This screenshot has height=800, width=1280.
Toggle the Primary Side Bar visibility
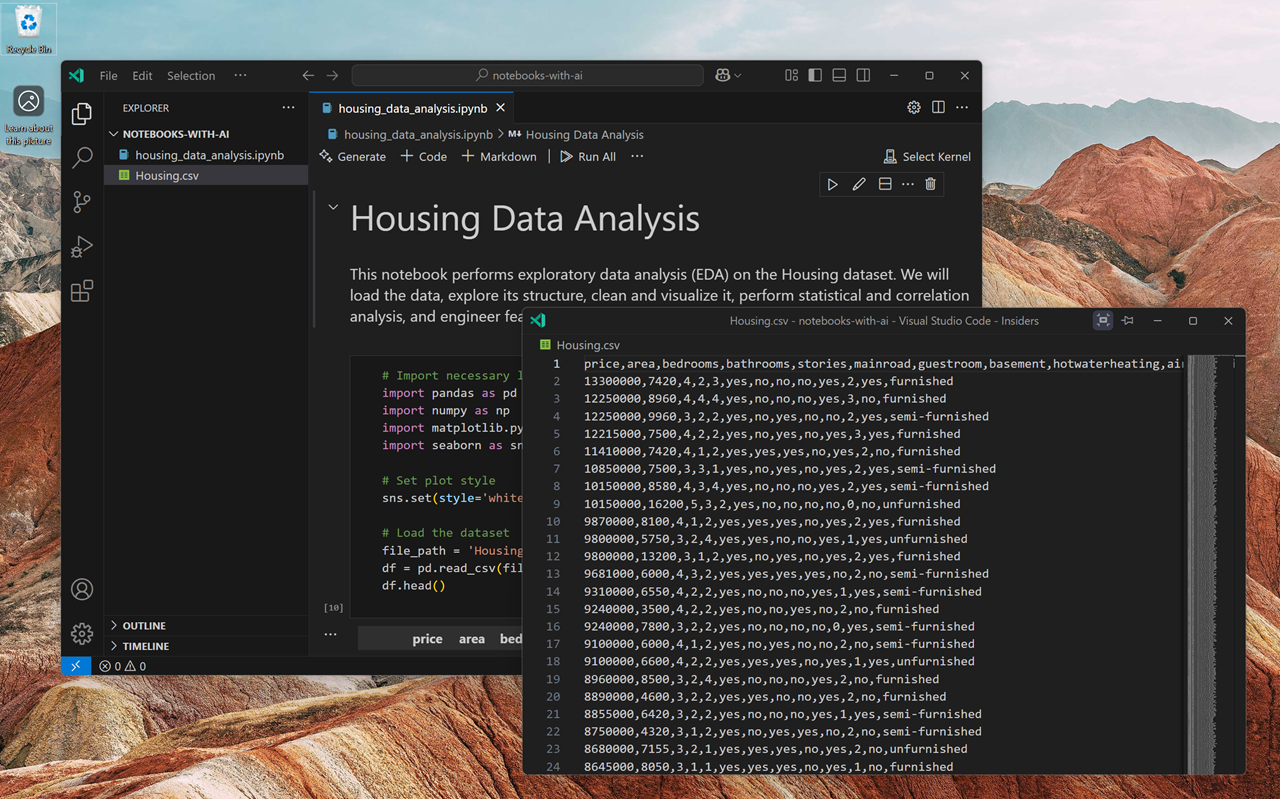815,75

□ □ □

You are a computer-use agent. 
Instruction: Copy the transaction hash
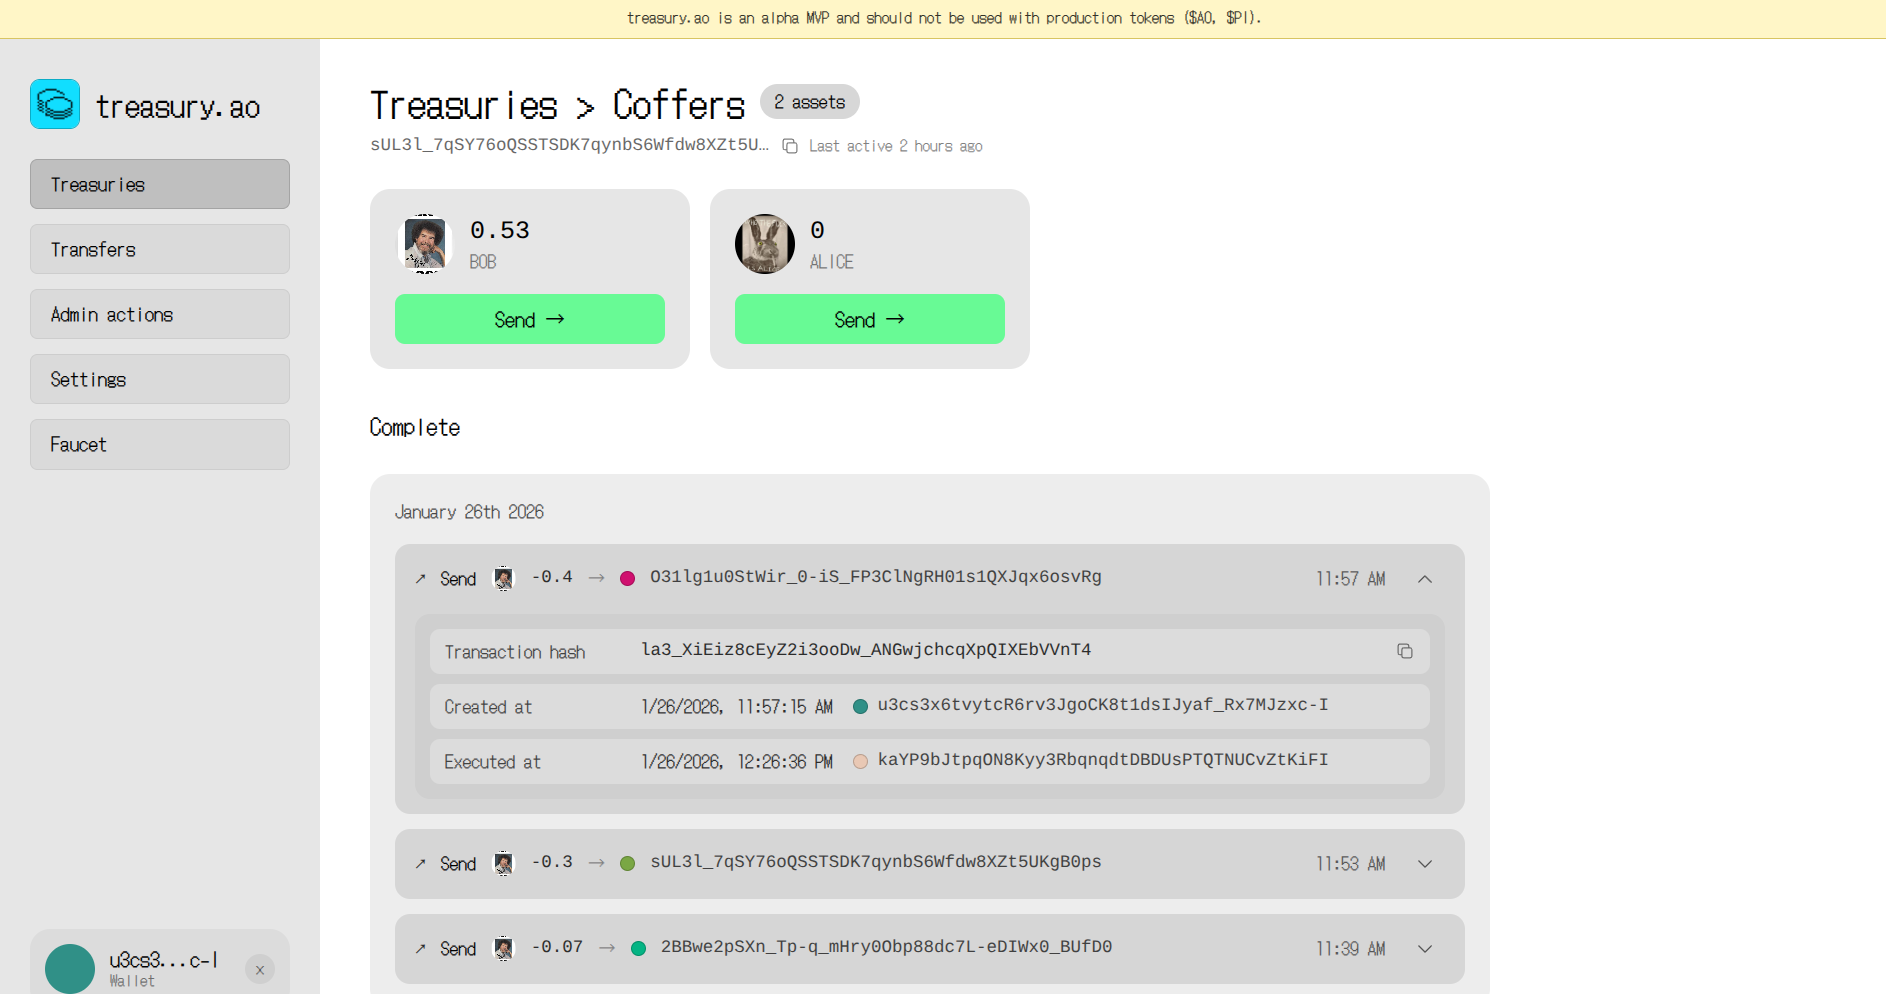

□ □ □

Output, from the data above, the lines from the line with "You are a computer-use agent." to the line with "Instruction: Copy the transaction hash" exactly as they stand, both ends included and nothing else.

You are a computer-use agent. 
Instruction: Copy the transaction hash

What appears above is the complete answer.